▶ [Work instruction]: The answer should hold only the lines from the beginning of the listing below to the line containing "Task: Select Yes for additional insured", both included, with every picture left out.

----

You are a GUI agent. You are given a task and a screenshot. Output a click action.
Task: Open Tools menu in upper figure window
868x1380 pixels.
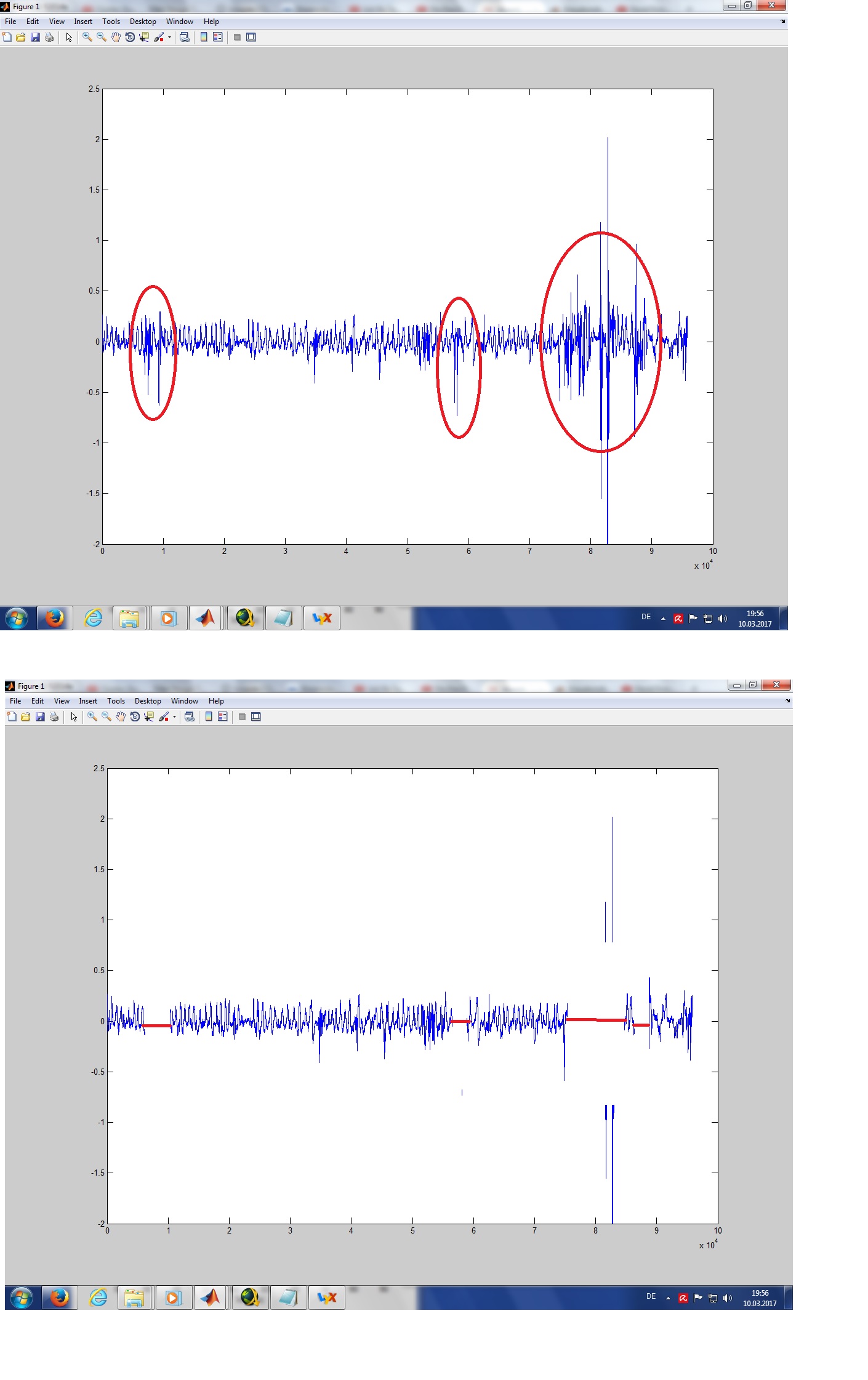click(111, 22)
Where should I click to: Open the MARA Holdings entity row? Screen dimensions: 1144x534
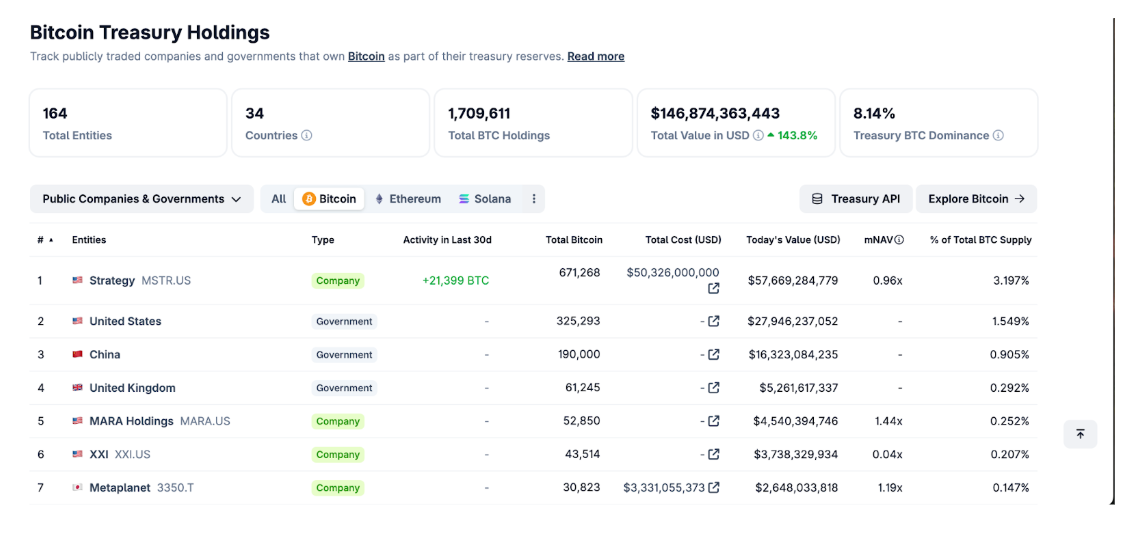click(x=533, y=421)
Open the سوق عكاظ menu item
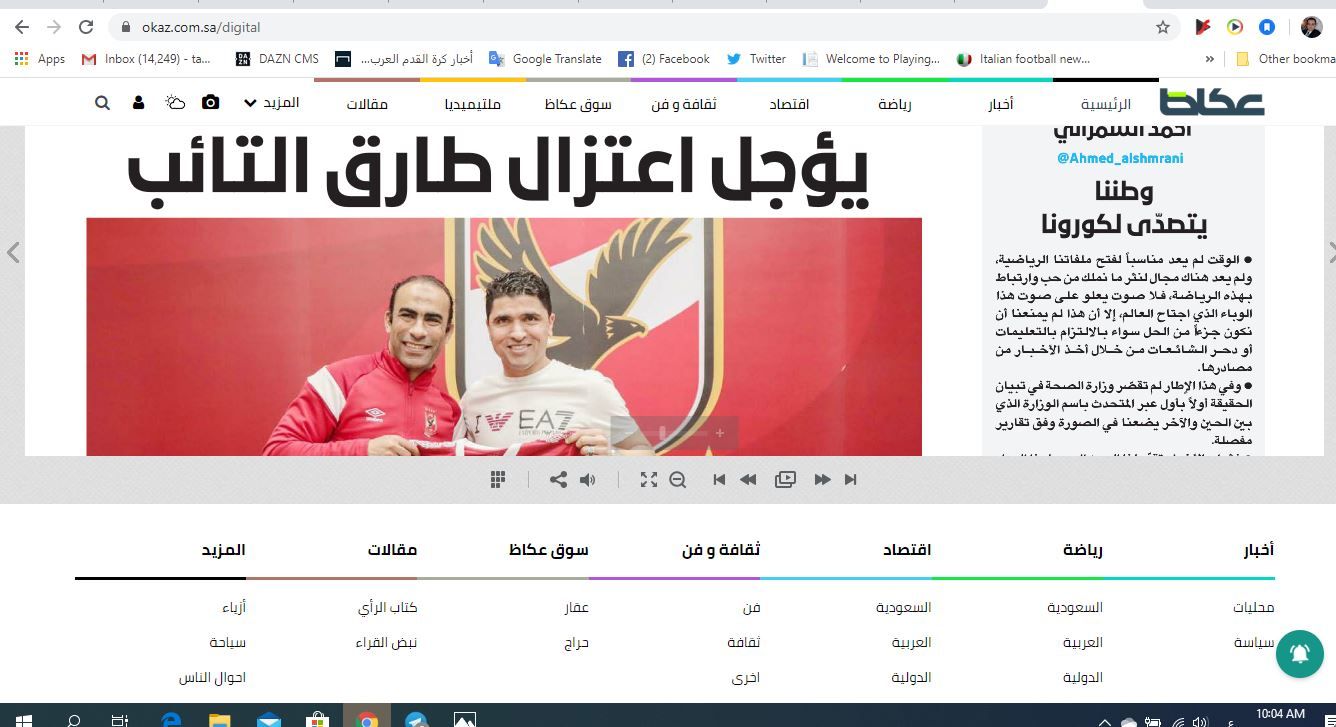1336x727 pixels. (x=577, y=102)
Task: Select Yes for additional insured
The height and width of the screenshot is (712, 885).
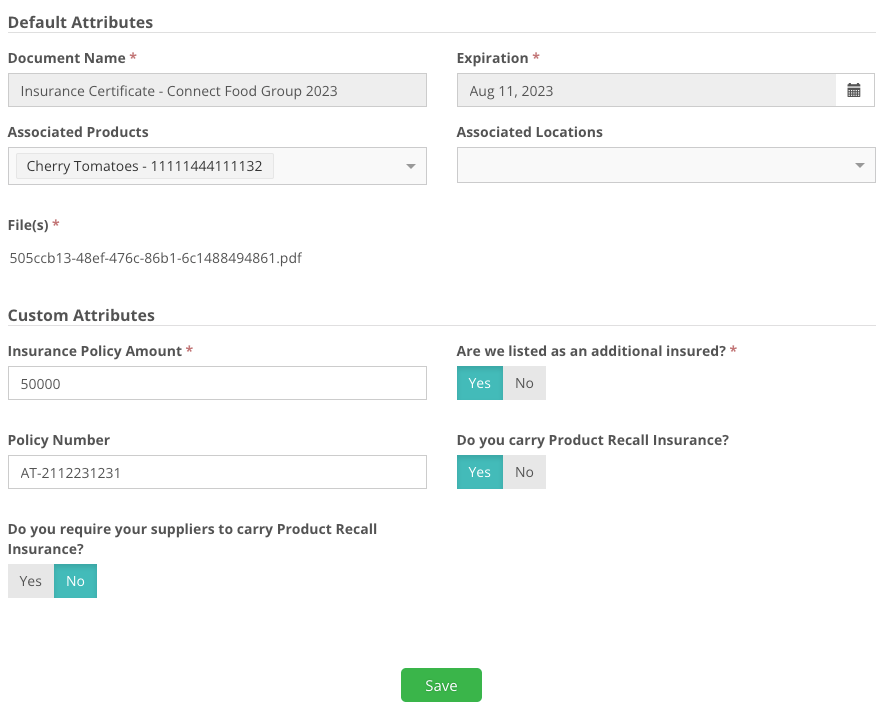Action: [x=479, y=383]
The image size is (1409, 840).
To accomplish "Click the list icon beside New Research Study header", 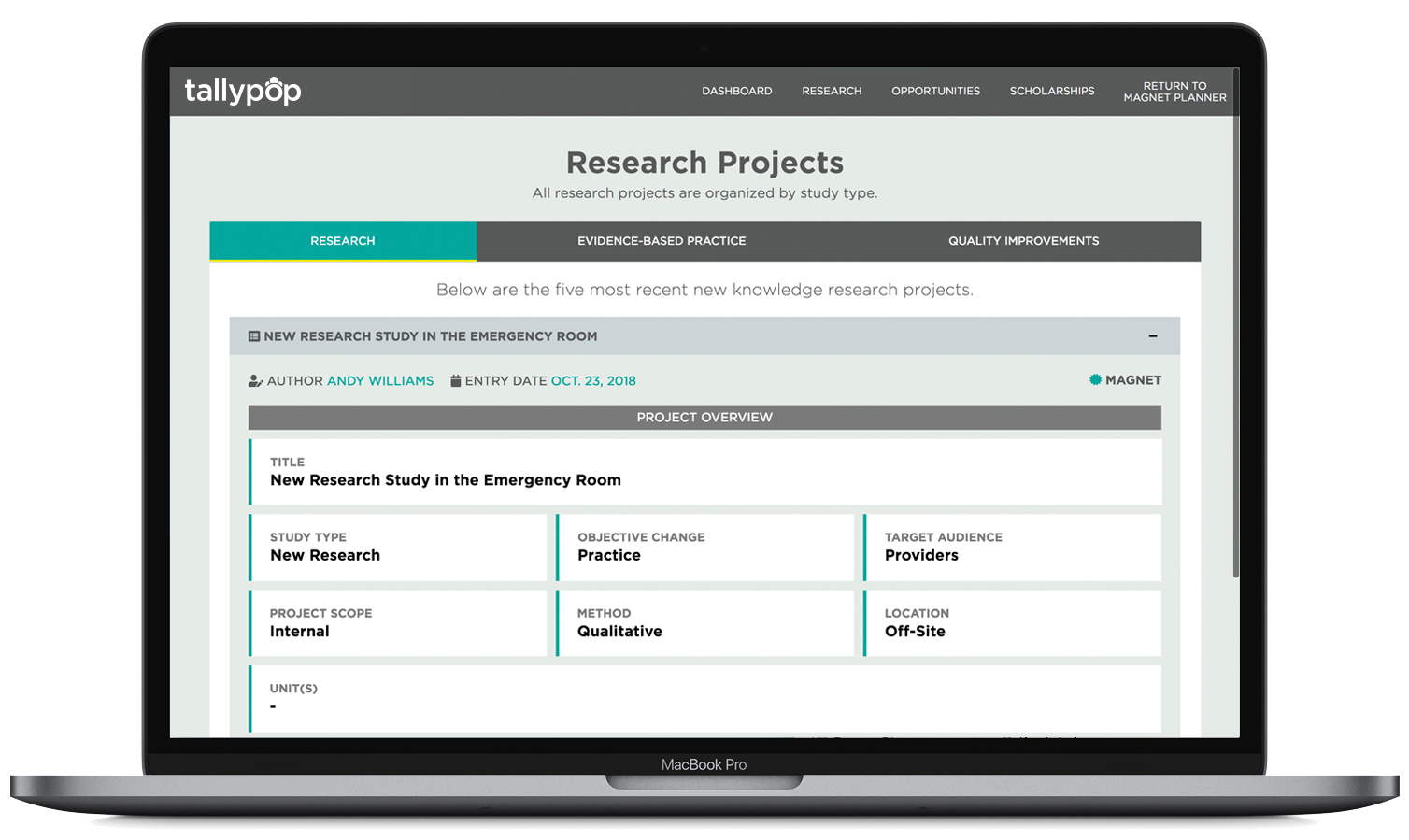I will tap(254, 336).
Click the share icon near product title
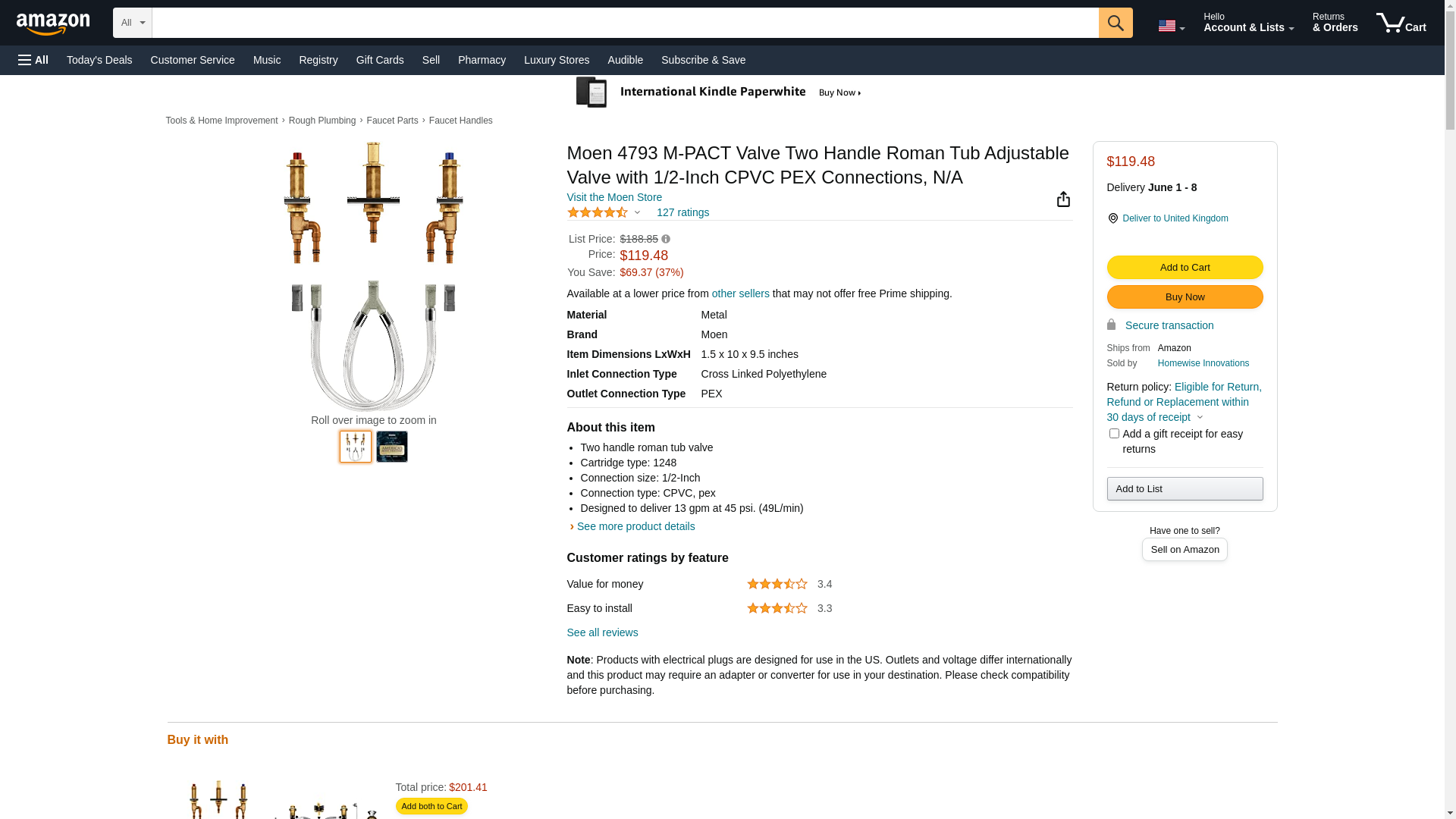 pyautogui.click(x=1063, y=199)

----

▶ [Answer to this exercise]:
You are a GUI agent. You are given a task and a screenshot. Output a click action.
Task: Open Tools menu in upper figure window
868x1380 pixels.
click(111, 22)
Where should I click to: Open the MARA Holdings entity row? Screen dimensions: 1144x534
click(x=533, y=421)
Open the سوق عكاظ menu item
1336x727 pixels. (x=577, y=102)
Task: Select Yes for additional insured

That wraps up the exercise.